**WHAT TO DO**
From the line that holds "Viewport: 1493px width, 995px" to the end of the records, reproduce every line exactly. No pictures.

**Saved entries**

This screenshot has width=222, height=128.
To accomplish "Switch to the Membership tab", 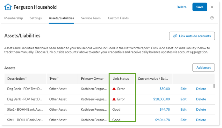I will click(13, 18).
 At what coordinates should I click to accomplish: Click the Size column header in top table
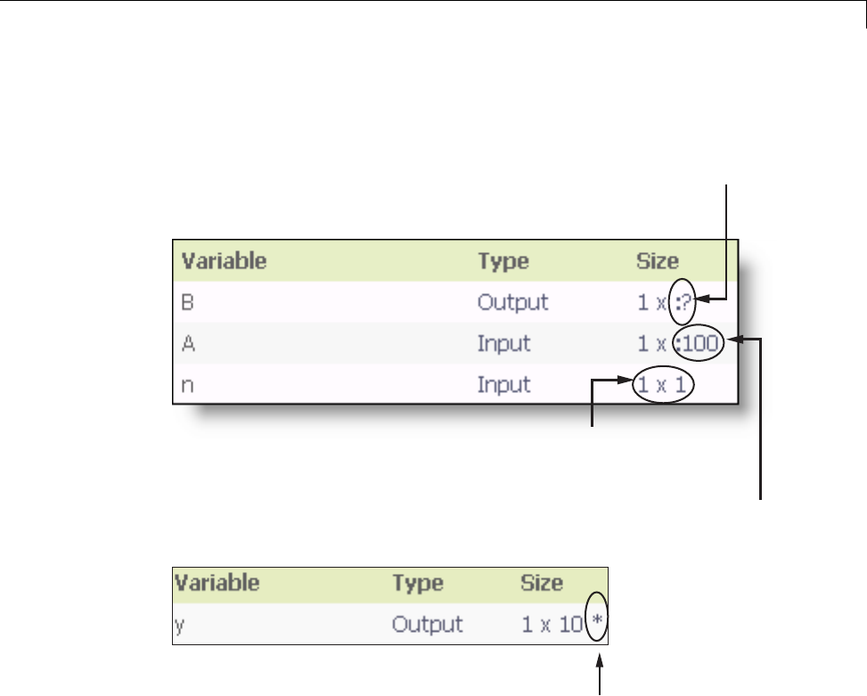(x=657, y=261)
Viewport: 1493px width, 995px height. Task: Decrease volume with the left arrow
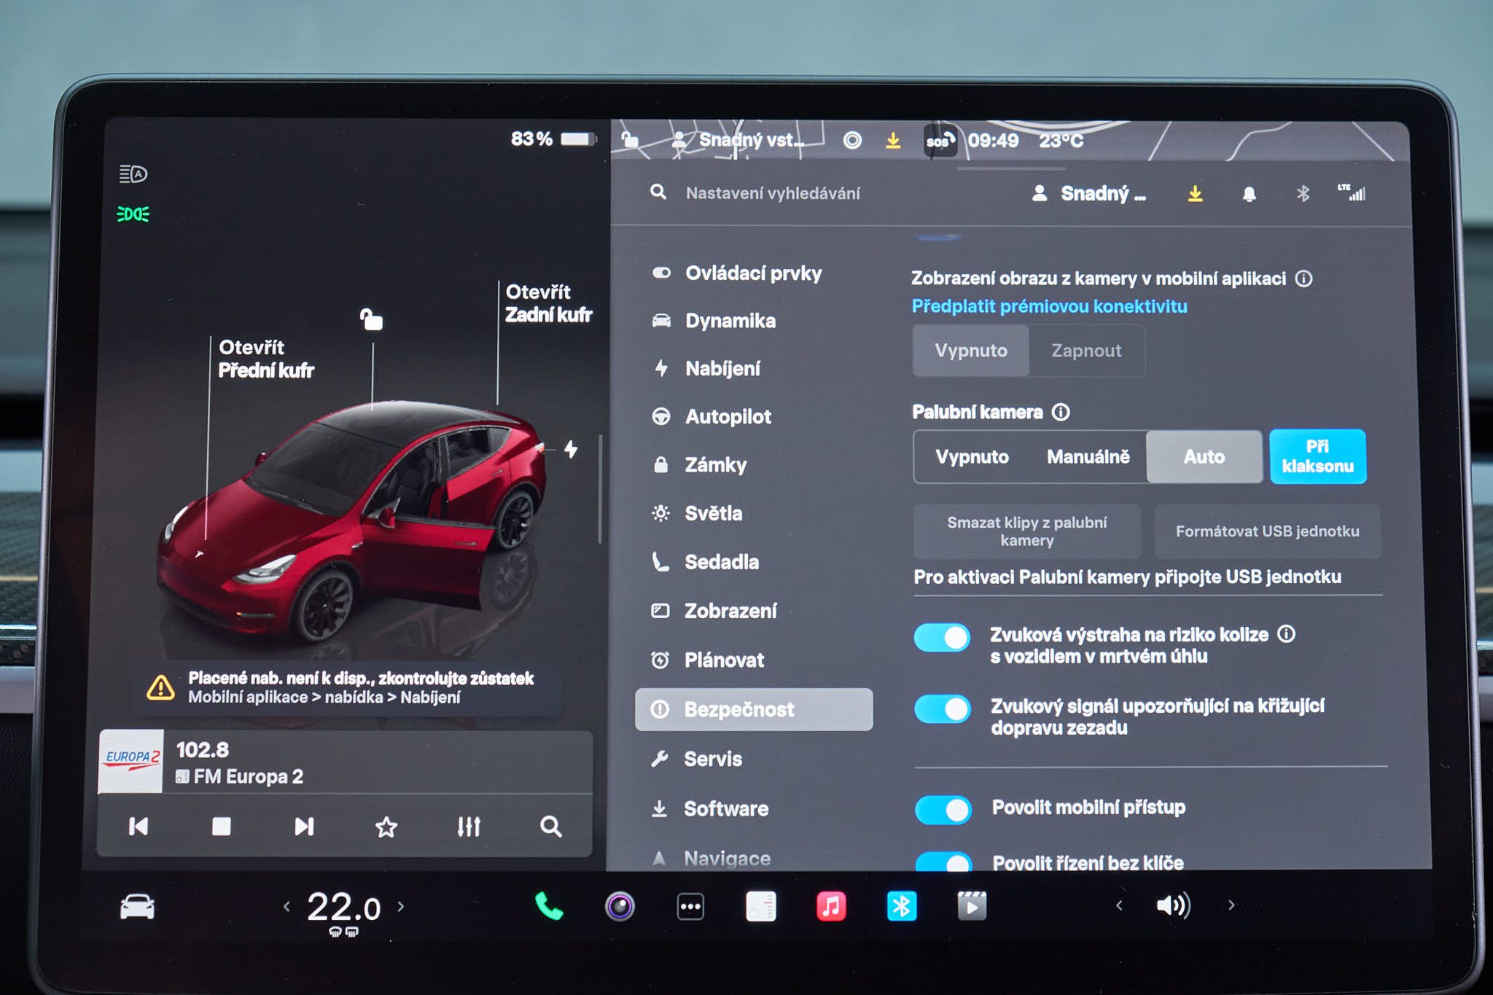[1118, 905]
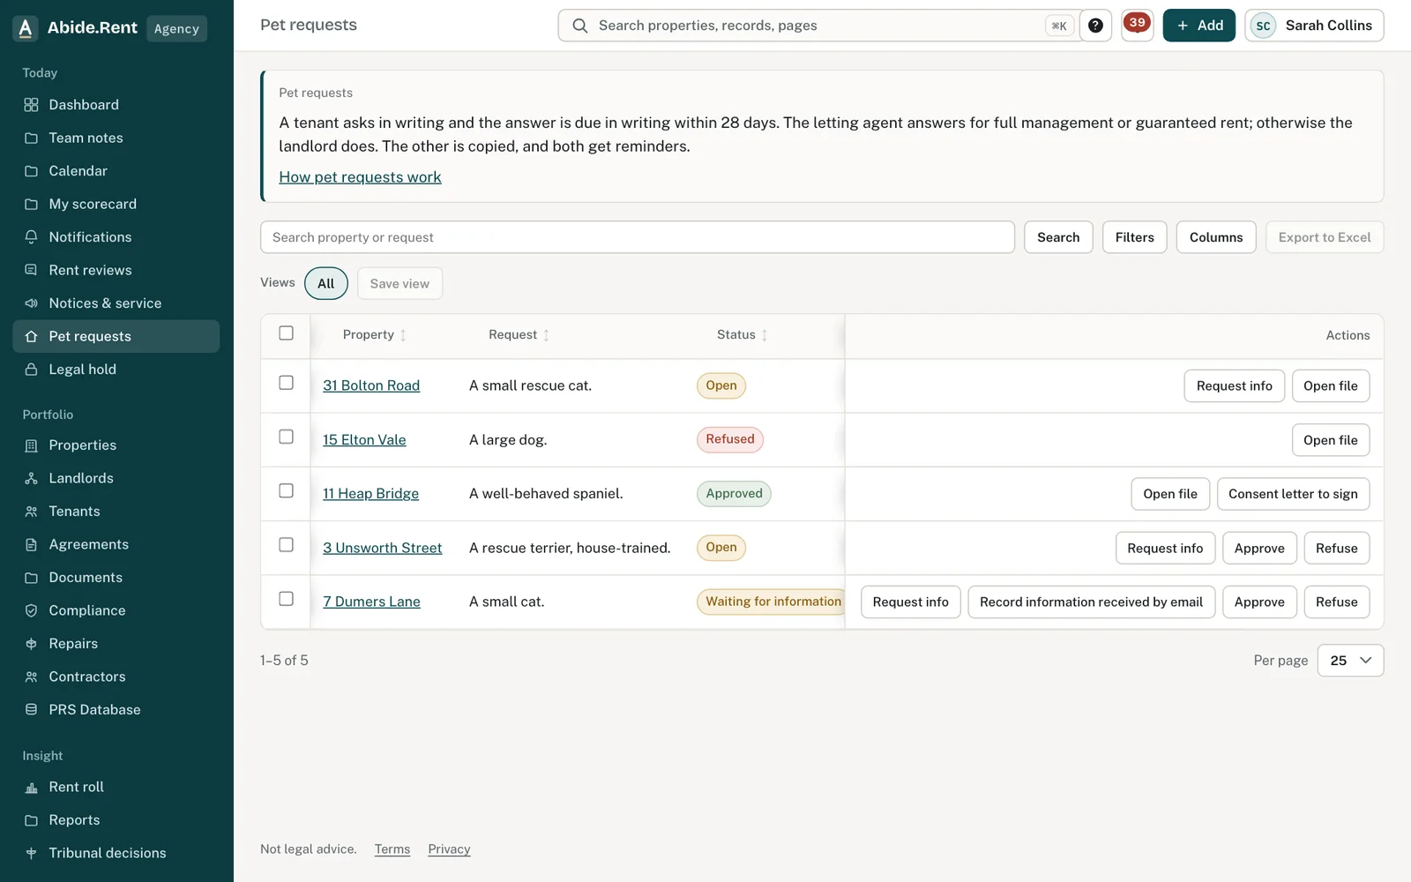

**TASK RESULT**
Viewport: 1493px width, 995px height. Task: Decrease volume with the left arrow
[1118, 905]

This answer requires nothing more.